Cyrus Replication (example) [was Re: restore from cyrdump]

Nic Bernstein nic at onlight.com
Fri Dec 19 10:31:00 EST 2014


On 12/19/2014 06:17 AM, Patrick Goetz wrote:
> Nic,
>
> Thanks for that detailed explanation.  I still feel myself somewhat
> stymied by either the documentation (or lack thereof) or perhaps an
> unfortunate case of being somewhat feeble-minded.  Here are some follow
> up comments/questions:
>
>
> On 12/18/2014 9:59 AM, Nic Bernstein wrote:
>> I will say that the ability to quiesce the application without halting
>> it would be most desirable.  Most databases have supported this sort of
>> thing for ages, and it would be great if one could send a signal to
>> Cyrus to achieve the same result.
> I wonder what would happen if you just stopped lmtp while making a
> snapshot?  Would postfix choke on this and start kicking messages back
> to the sender, or would they get queued for later delivery?
> Alternatively, maybe lmtp could temporarily divert new messages to a
> dummy spool so that postfix/sendmail wouldn't have to know anything
> about this.  This might be the least painful way to implement quiescence
> in cyrus.

But LMTP is only one method affecting the mail store, IMAP and sieve can 
as well.  Granted one can brute-force this by shutting down network 
ports and the like, but at that point why not just stop cyrus?

>   > His initial suggestion -- stop cyrus, snapshot, restart cyrus -- is
>   > reasonable, but we feel that the later suggestion -- stop cyrus, tar
>   > up data, start cyrus -- is not.  It takes data offline for too long.
>   > That's why the snapshot capability is necessary in any truly suitable
>   > server.
>
> I agree.  Here is a substitute proposal (and I'll come back to why I'm
> pushing this point).  Serially
>
>     1. rsync user mail files
>     2. rsync configdirectory db files
>     3. rsync user mail files again
>
> That should get you reasonably close to what you get with snapshots.

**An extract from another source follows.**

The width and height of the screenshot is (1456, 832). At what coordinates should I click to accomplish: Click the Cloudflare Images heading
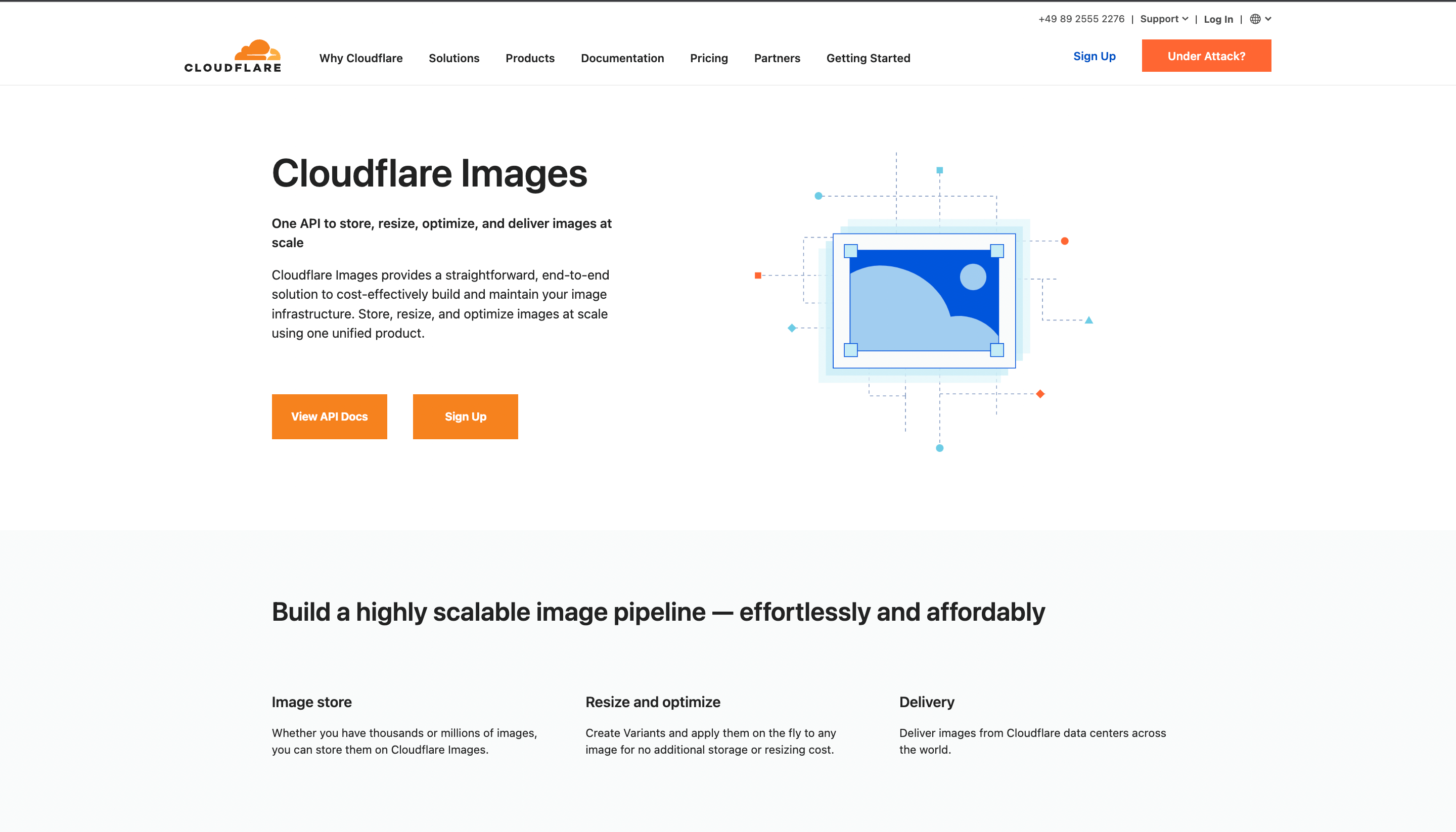(x=429, y=174)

No, not in the least is this close to a snapshot.  Snapshots are 
instantaneous, or near to it.  The time an rsync takes, even a catch-up, 
grows with the size of the mail store and the deltas between attempts.  
Also, rsync is not well suited to the file-per-message, 
directory-per-mailbox storage scheme of cyrus, as lots of fstats() 
result, and this just adds to the time.

I don't understand why one wouldn't use snapshots?  Every modern OS and 
distro include filesystems or volume managers which support 
snapshotting, and several, such as Ubuntu, even recommend 
snapshot-capable partitioning schemes out of the box.  It's just not 
that hard, and it's exactly the right way to handle this sort of staged 
backup.

  * Halt cyrus
  * snapshot critical filesystems
      o spool date (/var/spool/imap)
      o config data (/var/lib/imap or /var/imap)
      o metadata (i.e. /var/run/cyrus)
  * start cyrus
  * mount snapshot
  * rsync or otherwise backup from snapshot
  * unmount snapshot
  * (optionally) destroy snapshot

This is so easy to handle via a cron or at job.  Why would one do this?  
If the answer is "legacy system," then fine, but legacies can be 
upgraded or replaced.

> If you follow the prescribed cyrus directory structure, then this can be
> simplifed (Arch linux example):
>
>     1. rsync -a --delete /var/imap/user [removable disk/other server]
>     2. rsync -a --delete /var/imap   [removable disk/other server]
>
> Once you've rsynced the mail files once, rsyncing them again a short
> time later should be pretty fast.  There does need to be a backup
> solution for people who only have one server, hence can't use
> replication or imapsync to do backups.

There is, snapshots, or hosted mail services (like Fastmail :).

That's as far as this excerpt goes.